40. She further protests (per her defence) that because A is settled and thriving in England, he would be "psychologically affected" to be uprooted again; this argument plainly cannot and will not succeed given that she has created the situation (if indeed such exists) by her own wrongful acts. 

41. The mother's final point (should I reach the stage at which I would be exercising my discretion) that she has no meaningful connections with Hungary (to which country the father proposes that A is returned) and no recent experience of living there.   I reject this; she has family in Hungary (including her father and her two older children), and has lived there all of her life until two years ago.

42. While accepting, as he has to, the seriousness of the assault on the mother on 15 April 2018, the father maintains that he acted "completely out of character and I have deep remorse for what happened.  I have insight and that is why I did not contest the restraining order".  Later he says: "I made a mistake because of my emotional breakdown … [the mother] taunted me in my vulnerable state … This ungraceful act was deeply regretted from my heart and from the very first time I took the (sic.) responsibility in front of the criminal court... I deeply regret what happened which was completely out of character for me and at a time when I was very fragile and vulnerable… I am deeply sorry and can only repeat that I am very remorseful for what happened … I was devastated at the thought of not seeing my son again … I swear and promise never to commit such a shameful act again and be able to control my emotions."

43. He refutes the mother's case that the relationship has been characterised by chronic domestic abuse; he rejects the GP letter (see [11] above) as one written "by a friend" of the mother's and it is simply the product of the mother's "self-reporting".  He disputes that he has any history of mental ill-health.  He now lives in Hungary, where he says that he has an "excellent job with a good income" and proposes that A is 'returned' there, given the parties' significant connections with the country.  Later he says:

"I am financially secure…. I can provide a home for [A] in Hungary where I am now… I can provide everything that is required for a healthy child's upbringing … I can provide good circumstances for [A] everything what is required to be a healthy child … I work and can easily pay for childcare and would rent a two-bedroom house for me and [A] to live in.  I live presently in a high standard house with a garden… [A] will want for nothing…. I will pay for the respondent to come back with [A] if I need to, I will do anything for [A]"

44. Having taken detailed instructions at court during the hearing, Miss Bhari confirmed that the father is content to offer the following assurances to the mother and to the Court –

i) to submit to supervised contact with A for the time being,

ii) to pay for the mother to have accommodation (he will need 10 days' notice to get this sorted out);

iii) to submit to any parenting or other social work assessment in Hungary,

iv) to submit to the jurisdiction of the Hungarian court, and

v) not to assault, molest, threaten, harass the mother or A.

The father points to the fact that the maternal grandfather lives in Hungary 5 (in the same town where the father is living) as do the mother's older children, and that the mother will therefore have some support there on her return.  He has a good relationship, he says, with members of the maternal family.

Conclusions

45. I am satisfied first and foremost (indeed it has not been in issue) that the removal of A from Germany in March 2018 was wrongful and in breach of the father's rights of custody.

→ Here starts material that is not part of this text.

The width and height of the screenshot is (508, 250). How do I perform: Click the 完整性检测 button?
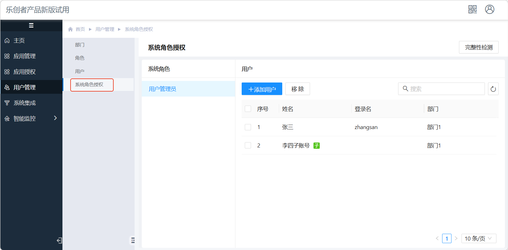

The evidence taken overall is inconsistent with the mother's case that the father knew that the mother was intending to travel to England, certainly on a permanent basis.  If I am wrong about wrongful removal, I am absolutely satisfied that the retention was wrongful; there is no evidence that the father agreed to a permanent relocation, and it is not said that he acquiesced in the same.

46. It is difficult to form a confident view about domestic violence during the parties' relationship and marriage. There is, however, incontrovertible evidence of a serious act of violence perpetrated on the mother after the wrongful removal or retention which lends some weight to the mother's case that this was an abusive relationship.  Although at her visit to her GP in February (prior to the removal) the mother's complaints of a history of violence were all self-reported (there was no independent contemporary verification of her account), the history certainly coincides with the father's undoubtedly abusive conduct on 15 April.  I am therefore unpersuaded by the father's case that in visiting her GP to make complaint, the mother was merely laying false ground for her departure, and his protestation that his conduct was 'out of character' is less convincing than the mother's account that this was part of a pattern.  Whether the domestic abuse was as bad as she says it was is a matter on which I cannot reach any firm adjudication, but I proceed on the basis that she has established to my satisfaction that the father has displayed violence to her both historically and recently.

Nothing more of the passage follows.